## The task
Please return all lines of the data below containing the string "logo".

## Data to process
----
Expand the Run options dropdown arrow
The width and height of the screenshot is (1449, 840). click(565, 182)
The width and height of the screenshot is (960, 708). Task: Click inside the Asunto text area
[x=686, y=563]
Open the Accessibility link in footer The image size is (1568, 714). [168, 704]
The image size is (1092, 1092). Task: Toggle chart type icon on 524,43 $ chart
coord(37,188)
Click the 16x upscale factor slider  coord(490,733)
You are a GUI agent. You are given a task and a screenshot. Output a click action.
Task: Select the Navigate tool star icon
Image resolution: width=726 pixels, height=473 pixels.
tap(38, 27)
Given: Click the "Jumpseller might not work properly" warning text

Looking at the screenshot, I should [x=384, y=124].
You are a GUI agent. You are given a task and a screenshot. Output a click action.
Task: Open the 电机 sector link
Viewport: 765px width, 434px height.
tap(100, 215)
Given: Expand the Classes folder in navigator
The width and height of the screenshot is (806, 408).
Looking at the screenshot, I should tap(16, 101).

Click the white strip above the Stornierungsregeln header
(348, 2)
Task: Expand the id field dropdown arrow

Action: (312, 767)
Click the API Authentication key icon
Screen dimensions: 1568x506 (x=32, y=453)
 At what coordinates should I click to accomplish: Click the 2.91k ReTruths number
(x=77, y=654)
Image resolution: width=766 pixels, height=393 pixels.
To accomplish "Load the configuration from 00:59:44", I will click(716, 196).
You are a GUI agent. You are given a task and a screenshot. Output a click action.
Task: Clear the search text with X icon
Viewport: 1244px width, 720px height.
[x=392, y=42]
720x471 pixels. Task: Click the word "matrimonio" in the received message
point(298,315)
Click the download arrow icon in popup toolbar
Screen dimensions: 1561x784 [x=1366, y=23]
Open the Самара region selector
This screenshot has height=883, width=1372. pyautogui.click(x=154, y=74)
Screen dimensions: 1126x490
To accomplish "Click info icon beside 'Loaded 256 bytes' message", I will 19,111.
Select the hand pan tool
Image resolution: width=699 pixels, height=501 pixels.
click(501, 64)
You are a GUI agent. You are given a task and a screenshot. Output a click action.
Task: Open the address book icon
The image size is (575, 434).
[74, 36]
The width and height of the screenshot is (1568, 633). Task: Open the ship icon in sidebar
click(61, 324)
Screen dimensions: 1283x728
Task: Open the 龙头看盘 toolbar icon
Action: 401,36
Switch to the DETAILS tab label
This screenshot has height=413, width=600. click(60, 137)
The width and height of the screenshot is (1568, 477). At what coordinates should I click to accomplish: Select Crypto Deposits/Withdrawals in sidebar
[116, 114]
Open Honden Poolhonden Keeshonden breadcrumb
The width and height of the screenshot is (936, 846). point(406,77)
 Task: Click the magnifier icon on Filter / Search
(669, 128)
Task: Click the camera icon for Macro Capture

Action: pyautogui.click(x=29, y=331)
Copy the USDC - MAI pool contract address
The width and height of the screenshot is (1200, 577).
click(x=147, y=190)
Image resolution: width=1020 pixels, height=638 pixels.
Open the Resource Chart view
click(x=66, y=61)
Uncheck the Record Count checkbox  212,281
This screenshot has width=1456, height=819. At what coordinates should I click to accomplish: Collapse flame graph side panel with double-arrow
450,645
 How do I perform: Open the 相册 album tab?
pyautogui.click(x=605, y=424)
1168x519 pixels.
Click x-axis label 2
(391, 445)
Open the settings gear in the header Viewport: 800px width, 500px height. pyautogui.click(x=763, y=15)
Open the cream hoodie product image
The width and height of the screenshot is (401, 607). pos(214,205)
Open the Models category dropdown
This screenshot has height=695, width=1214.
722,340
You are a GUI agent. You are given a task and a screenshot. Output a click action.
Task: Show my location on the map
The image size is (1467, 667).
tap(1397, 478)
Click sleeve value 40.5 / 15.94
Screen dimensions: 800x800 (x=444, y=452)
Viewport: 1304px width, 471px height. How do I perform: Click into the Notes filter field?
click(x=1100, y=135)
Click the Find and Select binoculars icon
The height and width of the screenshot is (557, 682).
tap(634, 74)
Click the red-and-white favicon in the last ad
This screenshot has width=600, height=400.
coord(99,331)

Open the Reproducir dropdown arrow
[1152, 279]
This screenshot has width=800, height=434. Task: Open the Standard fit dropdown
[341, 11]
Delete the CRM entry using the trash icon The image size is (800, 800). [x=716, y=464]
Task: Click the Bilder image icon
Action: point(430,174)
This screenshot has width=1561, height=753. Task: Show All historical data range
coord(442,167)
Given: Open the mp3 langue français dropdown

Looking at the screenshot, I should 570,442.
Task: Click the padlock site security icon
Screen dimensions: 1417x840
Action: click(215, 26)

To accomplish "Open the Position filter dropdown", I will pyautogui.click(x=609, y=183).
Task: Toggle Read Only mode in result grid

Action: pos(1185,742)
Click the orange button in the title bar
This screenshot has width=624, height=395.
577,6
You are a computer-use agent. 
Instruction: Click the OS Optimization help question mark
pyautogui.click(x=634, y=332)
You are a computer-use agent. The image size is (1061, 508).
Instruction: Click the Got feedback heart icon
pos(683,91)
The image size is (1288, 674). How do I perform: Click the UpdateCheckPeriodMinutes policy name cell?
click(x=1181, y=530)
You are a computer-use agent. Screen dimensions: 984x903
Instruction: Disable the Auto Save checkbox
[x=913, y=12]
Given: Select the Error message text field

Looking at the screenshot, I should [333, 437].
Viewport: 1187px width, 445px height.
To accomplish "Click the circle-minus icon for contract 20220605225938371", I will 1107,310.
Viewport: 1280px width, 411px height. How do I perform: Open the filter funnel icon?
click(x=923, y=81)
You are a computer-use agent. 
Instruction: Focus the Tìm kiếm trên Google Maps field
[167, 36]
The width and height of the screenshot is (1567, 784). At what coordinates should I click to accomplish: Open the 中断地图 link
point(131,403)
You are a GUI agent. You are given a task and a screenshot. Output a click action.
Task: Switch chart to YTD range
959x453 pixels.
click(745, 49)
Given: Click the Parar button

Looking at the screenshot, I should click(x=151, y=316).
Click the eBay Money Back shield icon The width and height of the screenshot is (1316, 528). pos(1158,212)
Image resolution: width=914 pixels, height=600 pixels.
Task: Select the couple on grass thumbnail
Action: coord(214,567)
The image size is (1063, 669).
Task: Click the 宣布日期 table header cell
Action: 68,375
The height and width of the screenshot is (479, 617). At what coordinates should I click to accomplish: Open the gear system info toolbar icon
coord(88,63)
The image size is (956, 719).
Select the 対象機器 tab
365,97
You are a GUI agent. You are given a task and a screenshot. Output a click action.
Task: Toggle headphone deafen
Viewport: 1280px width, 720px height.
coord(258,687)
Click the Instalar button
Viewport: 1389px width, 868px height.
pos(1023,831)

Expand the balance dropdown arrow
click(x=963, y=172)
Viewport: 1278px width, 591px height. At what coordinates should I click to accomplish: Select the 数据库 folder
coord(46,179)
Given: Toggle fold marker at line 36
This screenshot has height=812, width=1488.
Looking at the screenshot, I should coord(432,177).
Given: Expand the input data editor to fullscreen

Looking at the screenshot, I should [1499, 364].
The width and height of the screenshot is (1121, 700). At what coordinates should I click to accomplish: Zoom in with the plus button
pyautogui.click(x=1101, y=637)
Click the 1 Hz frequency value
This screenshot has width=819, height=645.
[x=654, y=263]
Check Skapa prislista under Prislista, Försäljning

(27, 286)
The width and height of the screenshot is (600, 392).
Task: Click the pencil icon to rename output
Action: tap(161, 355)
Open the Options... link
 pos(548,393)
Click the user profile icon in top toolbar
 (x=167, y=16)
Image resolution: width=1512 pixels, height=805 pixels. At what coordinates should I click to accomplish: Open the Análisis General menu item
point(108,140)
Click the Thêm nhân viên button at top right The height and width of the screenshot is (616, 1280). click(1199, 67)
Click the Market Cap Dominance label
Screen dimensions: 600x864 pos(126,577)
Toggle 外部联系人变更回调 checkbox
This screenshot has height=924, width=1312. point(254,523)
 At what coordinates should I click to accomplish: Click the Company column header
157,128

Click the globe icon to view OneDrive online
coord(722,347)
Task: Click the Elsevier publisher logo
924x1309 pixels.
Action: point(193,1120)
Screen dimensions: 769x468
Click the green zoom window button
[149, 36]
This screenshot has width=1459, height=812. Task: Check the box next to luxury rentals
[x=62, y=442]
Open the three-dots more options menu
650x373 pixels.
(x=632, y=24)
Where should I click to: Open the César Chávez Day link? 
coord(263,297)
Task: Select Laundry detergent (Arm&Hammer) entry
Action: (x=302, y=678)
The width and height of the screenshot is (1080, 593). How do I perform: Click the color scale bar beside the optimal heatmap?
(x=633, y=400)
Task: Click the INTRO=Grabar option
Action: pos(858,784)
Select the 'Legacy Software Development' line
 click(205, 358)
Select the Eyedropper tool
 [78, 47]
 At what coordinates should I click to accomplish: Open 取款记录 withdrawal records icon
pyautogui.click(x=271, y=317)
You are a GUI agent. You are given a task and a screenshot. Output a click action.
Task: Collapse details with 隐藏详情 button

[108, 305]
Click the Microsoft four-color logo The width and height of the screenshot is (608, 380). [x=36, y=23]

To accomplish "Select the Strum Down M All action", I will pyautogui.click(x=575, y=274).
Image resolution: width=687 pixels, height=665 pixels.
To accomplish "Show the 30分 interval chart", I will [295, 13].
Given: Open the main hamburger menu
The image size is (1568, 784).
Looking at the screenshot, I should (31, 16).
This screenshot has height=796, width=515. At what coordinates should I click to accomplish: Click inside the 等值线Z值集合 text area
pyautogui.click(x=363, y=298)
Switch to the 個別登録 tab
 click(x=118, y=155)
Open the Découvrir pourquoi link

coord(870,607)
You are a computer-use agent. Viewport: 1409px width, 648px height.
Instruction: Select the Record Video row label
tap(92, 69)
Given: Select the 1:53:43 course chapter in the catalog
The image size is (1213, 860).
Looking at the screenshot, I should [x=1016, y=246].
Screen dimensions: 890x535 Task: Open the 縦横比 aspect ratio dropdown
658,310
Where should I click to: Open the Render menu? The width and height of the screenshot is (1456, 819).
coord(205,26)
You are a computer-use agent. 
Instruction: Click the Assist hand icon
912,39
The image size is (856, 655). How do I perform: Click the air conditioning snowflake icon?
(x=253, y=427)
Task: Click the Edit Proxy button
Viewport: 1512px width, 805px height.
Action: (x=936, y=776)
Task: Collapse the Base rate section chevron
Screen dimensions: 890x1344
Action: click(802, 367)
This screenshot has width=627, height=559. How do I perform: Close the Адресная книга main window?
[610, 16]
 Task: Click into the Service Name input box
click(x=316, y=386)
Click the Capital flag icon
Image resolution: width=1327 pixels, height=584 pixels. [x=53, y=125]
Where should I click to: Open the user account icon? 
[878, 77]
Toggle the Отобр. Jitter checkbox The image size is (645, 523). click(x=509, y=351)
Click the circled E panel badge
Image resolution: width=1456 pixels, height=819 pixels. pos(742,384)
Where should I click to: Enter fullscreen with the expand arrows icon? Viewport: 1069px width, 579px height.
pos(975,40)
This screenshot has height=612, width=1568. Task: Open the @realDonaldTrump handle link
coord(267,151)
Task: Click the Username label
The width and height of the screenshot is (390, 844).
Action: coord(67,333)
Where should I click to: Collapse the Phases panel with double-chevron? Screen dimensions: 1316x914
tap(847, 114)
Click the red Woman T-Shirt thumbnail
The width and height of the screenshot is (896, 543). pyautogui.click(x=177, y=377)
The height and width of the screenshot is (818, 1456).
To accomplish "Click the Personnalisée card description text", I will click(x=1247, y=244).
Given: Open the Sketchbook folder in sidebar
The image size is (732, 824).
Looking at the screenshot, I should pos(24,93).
----
## Response to the task
Task: Click the Elsevier publisher logo
Click the Microsoft four-color logo The width and height of the screenshot is (608, 380). [x=36, y=23]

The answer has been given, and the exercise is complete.